Algunos abuelos se quejaban de que con pantalones era imposible distinguir a un chico de una chica hasta que empezaron a utilizarlo las abuelas, expulsando cualquier rastro de lujuria. Pero hoy llevar pantalón continúa siendo reprobable si atendemos a las multas que de nuevo ha impuesto dicha clínica (y que ya fueron rechazadas ampliamente por varios organismos). Que este tipo de normas sigan vigentes en un país regido por la política paritaria resulta tan discutible como las leyes que castigan más a los hombres que a las mujeres por el mismo delito, según la sentencia dictada por el Tribunal Constitucional. No comparto la ortodoxia ideológica de quienes quieren hablar en nombre de todas las mujeres; se puede ser feminista pero estar en desacuerdo con que ese 10% de maltratadores que son mujeres según el Ministerio de Justicia (5% según el Observatorio Estatal de Violencia contra la Mujer) reciba menor castigo que el resto. Si bien el discurso de la discriminación positiva se justifica a la hora de desarrollar políticas sociales que garanticen la igualdad entre sexos - a la cual, sin su ayuda, no llegaríamos hasta el siglo XXII- es difícil defenderlo dentro de los fines propios del derecho penal. Por supuesto que convivimos con la arraigada herencia del patriarcado. Claro que existe una tipología de terrorismo masculino que debería estar tan perseguida como el terrorismo político. Y es probable que muchas de esas mujeres actúen en defensa propia, hecho que la justicia tendría que identificar y, en razón del mismo, juzgar. Pero tipificar los delitos en función del sexo basándose en la estadística abre la puerta a futuras leyes que constriñan los derechos fundamentales de la persona. ¿Qué pasaría si estuviese más penado el abandono de un recién nacido por parte de una mujer que por parte de un hombre?
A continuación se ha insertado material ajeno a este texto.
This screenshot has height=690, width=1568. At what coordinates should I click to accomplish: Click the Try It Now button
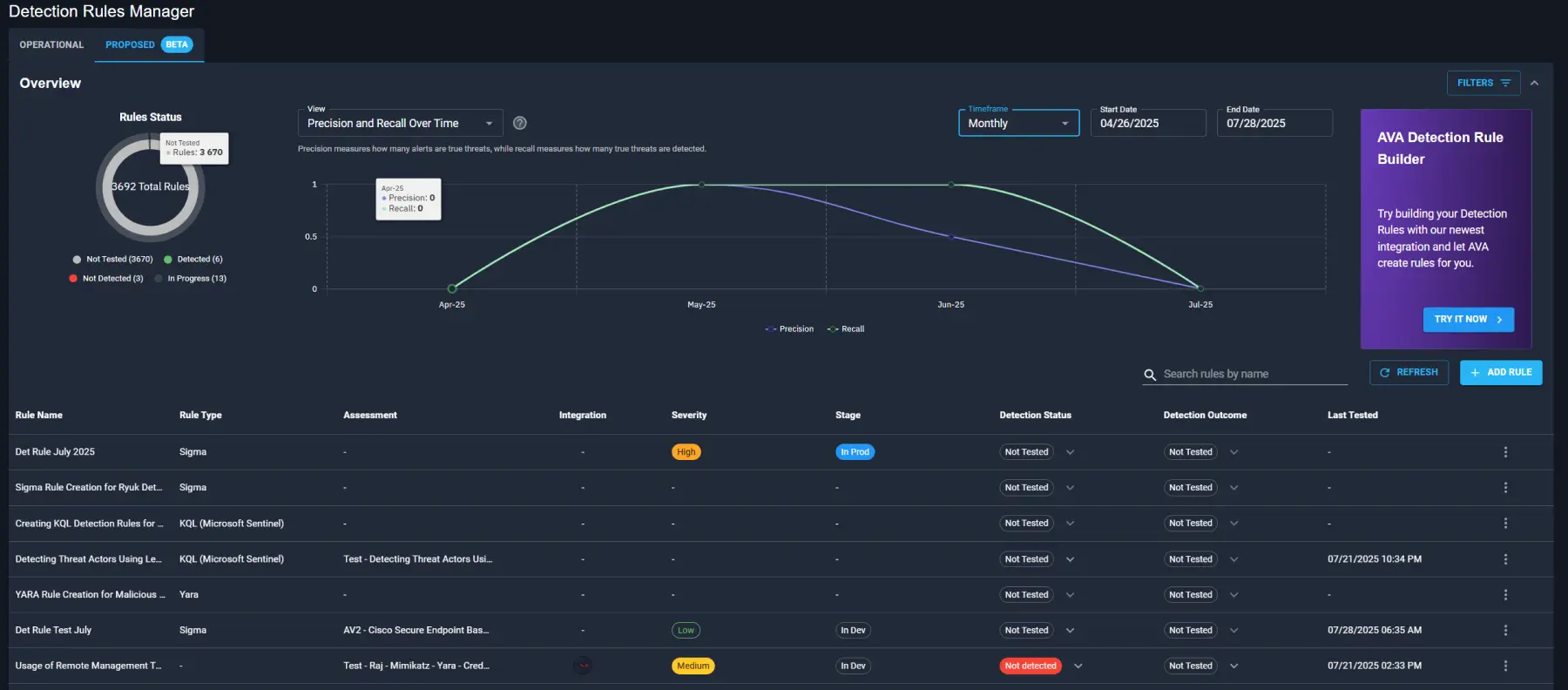click(1469, 319)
Cualquier medida de choque para acabar con la lacra de la violencia de género - empezando por cómo se informa de dichas noticias, y por los medios, escasos, tanto humanos como económicos, que se invierten para aplicar la ley o su penetración, hasta ahora nula, en las escuelas- es urgente. Pero no comparto la alegría de quienes aplauden la resolución del Constitucional porque creo que, lejos de ser una medida efectiva, recrudece la polarización entre los sexos. Una víctima hombre debería valer tanto como una víctima mujer porque unos y otros tenemos el mismo derecho a llevar pantalones.